Gestão Pública e Tribunais de Contas em tempos de Emergência Climática: um debate necessário

Foto: Leopoldo Silva/Agência Senado
Podemos utilizar os Tribunais de Contas para qualificar a política climática do país. Esta afirmação deve fazer parte da fala da presidente do Instituto Talanoa, Natalie Unterstell, na próxima segunda-feira, dia 4, em evento no Pavilhão do Brasil na COP28, em Dubai, junto com representantes do Tribunal de Contas da União (TCU) e  da INTOSAI – a Organização Internacional de Entidades Fiscalizadoras Superiores. Nesse sentido, trazemos uma análise do nosso especialista em políticas públicas para a Amazônia, Wendell Andrade, que defende que uma atuação concertada entre Tribunais, órgãos executivos e sociedade civil pode evitar a inviabilidade de programas de governo para apoiar a sustentabilidade do orçamento público.

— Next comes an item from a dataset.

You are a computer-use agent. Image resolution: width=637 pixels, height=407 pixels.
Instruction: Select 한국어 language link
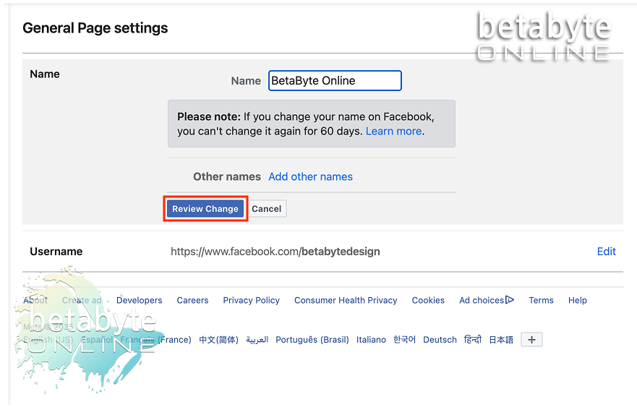click(404, 340)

Abaixo a análise de Wendell Andrade:

Ao olharmos para a realidade brasileira, em que as projeções feitas no passado pela comunidade científica têm se confirmado no presente, com a ocorrência de eventos climáticos extremos de Norte a Sul, em maior número e intensidade, urge trazer para o debate público – e para o centro da tomada de decisão nacional – o papel das mais diferentes instituições no combate à crise climática. Uma das premissas é compreender que, por ser tema transversal e de larga correlação com diferentes áreas do conhecimento humano, cada órgão e entidade do setor público pode contribuir para refrear a emergência. São atuações em formas e níveis distintos, que devem colaborar para que o Brasil alcance as metas estabelecidas na chamada Contribuição Nacionalmente Determinada (NDC), conforme estipula o Acordo de Paris.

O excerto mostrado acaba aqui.